6) Peak relations and characteristic impedance
The calculator also reports √(L/C), a useful scale for the circuit’s reactive impedance. It links peaks through Imax = Vmax√(C/L) and Vmax = Imax√(L/C), helping you translate voltage measurements into current stress.
7) Using real measurements responsibly
When you enter instantaneous V and I, the computed total reflects that measurement moment. In real circuits, resistance and radiation reduce total energy over time. Treat results as an ideal baseline, then add safety margins for temperature rise and component tolerances.
8) Engineering checks and common applications
Typical uses include tank circuits, filters, oscillators, wireless power links, and pulse-forming networks. Compare peak energy to capacitor ripple limits and inductor saturation. If computed peak current is high, consider increasing L, reducing Vmax, or improving conductor cross-section and cooling.

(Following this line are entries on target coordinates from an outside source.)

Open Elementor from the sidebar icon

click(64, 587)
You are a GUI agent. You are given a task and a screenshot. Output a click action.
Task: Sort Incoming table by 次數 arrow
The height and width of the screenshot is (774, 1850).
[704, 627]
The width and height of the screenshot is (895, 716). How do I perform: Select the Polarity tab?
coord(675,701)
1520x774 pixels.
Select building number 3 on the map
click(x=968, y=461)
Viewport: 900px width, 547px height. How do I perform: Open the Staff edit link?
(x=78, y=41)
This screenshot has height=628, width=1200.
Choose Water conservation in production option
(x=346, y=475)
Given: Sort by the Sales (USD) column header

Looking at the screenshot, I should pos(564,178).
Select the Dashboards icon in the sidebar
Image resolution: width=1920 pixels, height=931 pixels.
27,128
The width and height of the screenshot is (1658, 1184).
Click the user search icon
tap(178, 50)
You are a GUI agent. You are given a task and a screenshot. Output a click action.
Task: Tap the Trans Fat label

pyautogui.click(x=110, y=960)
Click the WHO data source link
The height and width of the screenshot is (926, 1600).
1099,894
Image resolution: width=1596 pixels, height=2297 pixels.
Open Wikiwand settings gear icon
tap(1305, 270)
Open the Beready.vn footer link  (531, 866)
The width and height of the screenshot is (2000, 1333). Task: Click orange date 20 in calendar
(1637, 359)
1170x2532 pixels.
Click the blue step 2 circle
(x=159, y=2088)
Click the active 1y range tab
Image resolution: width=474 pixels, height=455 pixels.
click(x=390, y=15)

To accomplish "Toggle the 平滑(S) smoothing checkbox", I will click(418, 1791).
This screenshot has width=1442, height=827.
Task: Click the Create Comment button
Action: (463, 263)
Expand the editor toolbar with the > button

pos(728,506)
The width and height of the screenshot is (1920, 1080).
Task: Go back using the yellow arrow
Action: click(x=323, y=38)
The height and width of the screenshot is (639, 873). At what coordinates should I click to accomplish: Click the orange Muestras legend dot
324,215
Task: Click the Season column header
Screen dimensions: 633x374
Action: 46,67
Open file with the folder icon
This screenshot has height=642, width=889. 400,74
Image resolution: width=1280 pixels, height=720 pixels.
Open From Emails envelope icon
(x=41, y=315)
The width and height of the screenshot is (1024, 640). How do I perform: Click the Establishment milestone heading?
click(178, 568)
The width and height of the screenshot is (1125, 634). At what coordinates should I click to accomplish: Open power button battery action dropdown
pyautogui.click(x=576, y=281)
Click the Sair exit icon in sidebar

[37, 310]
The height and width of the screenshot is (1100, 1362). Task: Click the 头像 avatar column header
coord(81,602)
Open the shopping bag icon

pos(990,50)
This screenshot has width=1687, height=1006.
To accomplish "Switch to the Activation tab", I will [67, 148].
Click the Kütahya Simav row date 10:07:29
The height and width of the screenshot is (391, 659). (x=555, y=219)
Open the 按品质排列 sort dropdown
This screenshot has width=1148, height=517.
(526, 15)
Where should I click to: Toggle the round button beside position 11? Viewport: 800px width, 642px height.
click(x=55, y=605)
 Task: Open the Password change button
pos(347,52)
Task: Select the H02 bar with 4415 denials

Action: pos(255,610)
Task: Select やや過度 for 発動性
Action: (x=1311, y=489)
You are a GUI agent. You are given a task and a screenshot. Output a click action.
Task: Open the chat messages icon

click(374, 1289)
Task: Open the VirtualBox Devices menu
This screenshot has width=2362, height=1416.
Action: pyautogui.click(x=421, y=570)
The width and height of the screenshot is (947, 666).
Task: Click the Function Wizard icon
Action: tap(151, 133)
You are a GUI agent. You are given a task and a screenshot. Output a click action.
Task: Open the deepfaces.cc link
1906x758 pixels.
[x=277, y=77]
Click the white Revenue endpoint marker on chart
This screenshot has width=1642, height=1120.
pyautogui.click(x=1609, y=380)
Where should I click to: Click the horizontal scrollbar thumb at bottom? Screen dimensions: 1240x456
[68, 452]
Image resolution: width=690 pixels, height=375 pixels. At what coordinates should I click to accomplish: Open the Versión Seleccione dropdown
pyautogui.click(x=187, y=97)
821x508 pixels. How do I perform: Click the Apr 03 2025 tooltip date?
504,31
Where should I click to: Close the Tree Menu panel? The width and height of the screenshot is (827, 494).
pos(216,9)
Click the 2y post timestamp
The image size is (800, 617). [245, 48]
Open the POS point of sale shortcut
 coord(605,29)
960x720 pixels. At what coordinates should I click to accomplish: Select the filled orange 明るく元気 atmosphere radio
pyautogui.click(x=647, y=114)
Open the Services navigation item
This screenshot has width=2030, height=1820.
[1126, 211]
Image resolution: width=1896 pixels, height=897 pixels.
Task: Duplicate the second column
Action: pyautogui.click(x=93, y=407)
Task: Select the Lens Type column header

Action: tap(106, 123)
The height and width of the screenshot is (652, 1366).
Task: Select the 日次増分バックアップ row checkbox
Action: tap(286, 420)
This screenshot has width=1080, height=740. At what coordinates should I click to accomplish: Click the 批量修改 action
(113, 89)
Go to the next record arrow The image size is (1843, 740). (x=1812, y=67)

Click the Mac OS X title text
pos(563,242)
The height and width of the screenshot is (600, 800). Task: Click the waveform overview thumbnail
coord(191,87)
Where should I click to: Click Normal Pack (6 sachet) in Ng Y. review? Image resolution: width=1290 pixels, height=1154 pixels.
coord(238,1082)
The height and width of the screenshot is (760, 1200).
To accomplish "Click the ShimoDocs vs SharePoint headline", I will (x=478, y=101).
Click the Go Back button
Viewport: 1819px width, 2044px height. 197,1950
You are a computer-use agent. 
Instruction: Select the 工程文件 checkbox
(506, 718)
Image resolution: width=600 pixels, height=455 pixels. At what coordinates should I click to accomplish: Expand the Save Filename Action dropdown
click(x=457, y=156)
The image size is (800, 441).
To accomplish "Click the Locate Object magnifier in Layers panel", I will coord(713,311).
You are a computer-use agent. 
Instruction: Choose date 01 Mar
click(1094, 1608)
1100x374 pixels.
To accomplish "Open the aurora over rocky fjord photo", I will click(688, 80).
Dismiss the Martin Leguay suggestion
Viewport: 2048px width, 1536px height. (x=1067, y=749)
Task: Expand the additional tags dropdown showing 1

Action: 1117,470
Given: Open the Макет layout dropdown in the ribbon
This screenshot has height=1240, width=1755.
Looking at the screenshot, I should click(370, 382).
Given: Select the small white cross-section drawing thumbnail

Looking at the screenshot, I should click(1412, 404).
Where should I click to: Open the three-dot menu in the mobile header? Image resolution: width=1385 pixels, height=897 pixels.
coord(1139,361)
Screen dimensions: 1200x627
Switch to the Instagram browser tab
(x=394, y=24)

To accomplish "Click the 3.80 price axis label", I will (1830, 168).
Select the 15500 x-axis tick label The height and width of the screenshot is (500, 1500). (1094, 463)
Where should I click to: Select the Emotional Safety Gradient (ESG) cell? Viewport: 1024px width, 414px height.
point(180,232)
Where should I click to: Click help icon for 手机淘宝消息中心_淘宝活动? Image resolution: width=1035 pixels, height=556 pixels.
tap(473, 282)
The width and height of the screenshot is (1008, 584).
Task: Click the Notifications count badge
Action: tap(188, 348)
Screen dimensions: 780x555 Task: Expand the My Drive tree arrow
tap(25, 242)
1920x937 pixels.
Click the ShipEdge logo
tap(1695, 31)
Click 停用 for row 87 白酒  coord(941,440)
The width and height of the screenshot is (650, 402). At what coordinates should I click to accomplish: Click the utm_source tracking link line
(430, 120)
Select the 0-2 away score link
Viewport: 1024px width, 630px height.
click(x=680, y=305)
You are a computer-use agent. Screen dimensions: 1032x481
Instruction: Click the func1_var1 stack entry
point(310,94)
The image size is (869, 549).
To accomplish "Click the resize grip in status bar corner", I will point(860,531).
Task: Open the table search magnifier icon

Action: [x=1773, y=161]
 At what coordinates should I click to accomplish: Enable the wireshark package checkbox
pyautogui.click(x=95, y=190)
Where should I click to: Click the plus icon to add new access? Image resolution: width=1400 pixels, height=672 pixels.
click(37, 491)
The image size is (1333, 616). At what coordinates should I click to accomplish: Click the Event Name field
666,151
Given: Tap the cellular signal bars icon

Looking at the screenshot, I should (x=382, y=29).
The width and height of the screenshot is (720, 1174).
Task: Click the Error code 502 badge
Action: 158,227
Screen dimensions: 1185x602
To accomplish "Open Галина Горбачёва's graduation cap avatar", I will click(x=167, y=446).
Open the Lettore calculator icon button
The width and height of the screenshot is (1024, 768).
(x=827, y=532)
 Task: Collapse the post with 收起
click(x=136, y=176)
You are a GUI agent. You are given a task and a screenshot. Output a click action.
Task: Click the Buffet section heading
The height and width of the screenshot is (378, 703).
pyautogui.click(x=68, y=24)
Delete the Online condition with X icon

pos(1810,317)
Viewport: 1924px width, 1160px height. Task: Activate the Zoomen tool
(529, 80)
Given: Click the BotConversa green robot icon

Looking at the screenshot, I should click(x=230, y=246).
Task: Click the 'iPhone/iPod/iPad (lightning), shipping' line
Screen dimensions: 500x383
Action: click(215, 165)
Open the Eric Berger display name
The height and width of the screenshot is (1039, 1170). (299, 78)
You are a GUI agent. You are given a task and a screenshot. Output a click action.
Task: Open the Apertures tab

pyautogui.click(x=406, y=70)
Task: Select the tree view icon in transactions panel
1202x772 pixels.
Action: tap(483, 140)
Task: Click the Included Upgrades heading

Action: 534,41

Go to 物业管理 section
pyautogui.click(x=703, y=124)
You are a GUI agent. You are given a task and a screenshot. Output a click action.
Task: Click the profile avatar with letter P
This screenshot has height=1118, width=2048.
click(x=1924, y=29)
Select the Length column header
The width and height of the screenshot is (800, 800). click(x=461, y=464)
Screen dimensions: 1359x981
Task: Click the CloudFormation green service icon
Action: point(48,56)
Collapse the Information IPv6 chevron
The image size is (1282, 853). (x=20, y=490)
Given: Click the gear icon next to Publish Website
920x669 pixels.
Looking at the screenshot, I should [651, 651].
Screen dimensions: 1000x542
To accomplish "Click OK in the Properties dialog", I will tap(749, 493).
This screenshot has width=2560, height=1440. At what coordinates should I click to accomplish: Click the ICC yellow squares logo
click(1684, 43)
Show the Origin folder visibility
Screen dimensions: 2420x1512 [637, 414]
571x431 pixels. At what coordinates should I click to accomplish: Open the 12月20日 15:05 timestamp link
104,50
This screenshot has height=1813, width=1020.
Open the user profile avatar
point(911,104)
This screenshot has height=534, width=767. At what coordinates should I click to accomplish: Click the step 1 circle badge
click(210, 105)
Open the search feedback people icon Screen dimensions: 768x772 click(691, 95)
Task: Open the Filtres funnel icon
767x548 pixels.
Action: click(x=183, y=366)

For consistent results, use realistic component values and correct units. The output table reports frequency, period, and characteristic impedance along with energies in joules. If values seem extreme, recheck unit prefixes such as mH versus H or µF versus nF. In lab work, measure voltage with a compensated probe and current with a low-inductance shunt or current probe, then compare the instant-energy mode to the expected conserved total. Export CSV for spreadsheets and PDF for documentation.
FAQs
1) What does “total energy” mean here?
Total energy is the sum of capacitor and inductor stored energy at the same instant. In an ideal LC circuit it stays constant and only shifts between electric and magnetic forms.
2) Why can peak capacitor energy equal peak inductor energy?
They peak at different times. At voltage peak, energy is mostly in the capacitor. Half a period later, current peaks and the same total energy appears as magnetic energy in the inductor.
3) Which mode should I use if I only know Vmax?
Use “Peak Energy from Vmax.” Enter L and C with units, then Vmax. The calculator returns total energy, peak current estimate, and the resonance frequency for your component pair.
4) Can I compute energy from a scope snapshot of V and I?
Yes. Use “Instant Energy from V and I.” Enter the measured voltage and current at the same time point. The tool computes Uc, Ul, and their sum for that instant.
5) What does the phase φ input change?
Phase shifts the time reference in the time-based mode. If you do not know it, set φ to 0°. Use a measured waveform reference to estimate phase when needed.
6) Why might my real circuit show decreasing total energy?
Real circuits have resistance, dielectric losses, and radiation. These dissipate energy each cycle, so total energy decays. The calculator assumes ideal storage to provide a clean baseline.
7) How do I reduce peak current in my design?
Reduce Vmax, increase L, or decrease C while respecting the target frequency. Also check that the inductor does not saturate and that wiring resistance and heating remain acceptable.